◆ **ACTIVITY**: The records need to be set down again exactly as they appear.

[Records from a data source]
***

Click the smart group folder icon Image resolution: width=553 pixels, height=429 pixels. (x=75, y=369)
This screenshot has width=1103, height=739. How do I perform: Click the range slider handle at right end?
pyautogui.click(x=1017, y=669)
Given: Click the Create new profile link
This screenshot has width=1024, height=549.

***

◆ **EXERCISE RESPONSE**:
Click the smart group folder icon Image resolution: width=553 pixels, height=429 pixels. (x=75, y=369)
This screenshot has width=1103, height=739. How do I perform: Click the range slider handle at right end?
pyautogui.click(x=1017, y=669)
Given: Click the Create new profile link
This screenshot has width=1024, height=549.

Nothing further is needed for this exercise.